[Date Prev][Date Next][Thread Prev][Thread Next][Date Index][Thread Index]
Re: [xmlblaster] ssl and compression with SOCKET
PBal wrote:
Hi Marcel!
this is a useful extension to our basic SOCKET implementation.
If you are willing to donate it under LGPL license we would be
happy to add it to the xmlBlaster distribution.
I'm willing.
There are many variants of compression.
--------------------------------------
1. Compress MsgUnit above the protocol plugin layer
This is not easily possible as for example the CORBA publish(MsgUnit) call
can't set a flag that the MsgUnit is compressed.

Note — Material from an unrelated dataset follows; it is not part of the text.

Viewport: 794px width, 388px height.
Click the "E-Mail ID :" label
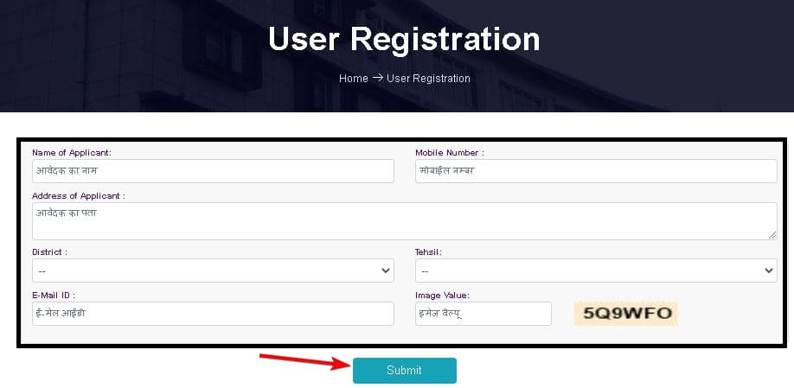54,296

We would need to set a compression flag on login to tell that all
publishes are compressed.
On subscription we could set a compression flag that all updates
shall be compressed.
+ This runs with all protocol plugins.
- No fine grained control
- CPU overhead (see below)
2. Compress in the SOCKET protocol plugin
This is your way. The SOCKET spec supports it with a compression flag
and a 'lenUnzipped' field.
+ Simple
++ Compresses everything, Key+content+Qos and even MsgUnit[] in a bulk
- The CPU overhead in the xmlBlaster server increases for each subscriber
as the received message is uncompressed on arrival and needs to be
compressed for each subscriber separately.

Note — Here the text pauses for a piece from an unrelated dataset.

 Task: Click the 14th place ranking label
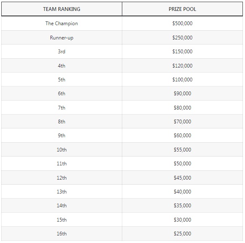tap(62, 205)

3. Compress in MessageUnit.setContent()
Here the Key and Qos is transferred uncompressed and only the
message content is compressed. We could support this in our
C/C++/Java MessageUnit struct. We could use a ClientProperty "__gzip"
to mark it.
+ The xmlBlaster server would never uncompress the content
(as it never looks into it) when receiving
it and forwarding it to the subscribers.
+ This runs with all protocol plugins.
++ No CPU overhead
- Key and Qos are not compressed
4. Compress messages in the security plugin
+ This runs with all protocol plugins.
- More a specialized case (similar to 5.)

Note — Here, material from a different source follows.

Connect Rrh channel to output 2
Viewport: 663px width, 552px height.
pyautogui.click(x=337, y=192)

5. The client developers do it themselves.
A xmlBlaster user can implement compression similar to 3.
+ This runs with all protocol plugins
+ Every fine grained combination is possible
- Reinvent the wheel
The solutions 2 and 3 are probably our ways to go.
Configuration:
--------------
Typically only publish() and update() and get()-return (and their Array & Oneway variants)
need compression.
Other requests like connect(), disconnect(), subscribe(),
unSubscribe(), ping() and erase() don't need compression.
Your configuration switches on/off compression for a publisher
as a whole.
Updates for all subscribers are always delivered uncompressed OR compressed depending
on the SOCKET plugin configuration in the server.
In a future step we will add a <compress type="gzip"/> flag to PublishQos and
to SubscribeQos to have fine grained control.
If so, you can send the patch directly to my mail address.
You would need to add a test case as well and some documentation in
the SOCKET requirement (xmlBlaster/doc/requirements/protocol.socket.xml).
Is there a compatible C compression library with a free license around
which could be added to the C/C++ client library?
Do you have a property for a minimum message size to switch on
compressing?
Yes, there is a compatible C compression library. I mentioned that jzlib
was used as the java library. As it is based on (actually, quite
copy-paste work) the GNU zlib C library, the libs and their
inputs/outputs have to be fully compatible. It's also stated on their
website: http://www.jcraft.com/jzlib/
Let me explain the implementation details:
- Currently, compression is turned on if and only if SSL sockets are
used. However, these features can be separated easily.
- The _whole_ tcp stream is compressed, because it was the easiest to
implement it this way. This means that the "compression window" is not
reinitialized on every message; The dictionary isn't flushed in the
deflater, so repeating sequences are compressed even if they were in a
previous message. I thought that would enable the deflater to compress
the beginning of the message, too, and helps to achive better results
when the same type of small messages are sent frequently (in my case,
that is very true).
What I don't know is how all this behaves when random messages are sent
on a connection. I mean, what if virtually every message would have some
ugly binary content, for example? I still believe this would not make
the messages bigger on average.
I don't understand this. Do you say that the message stream
is compressed on the fly as bytes are pushed in?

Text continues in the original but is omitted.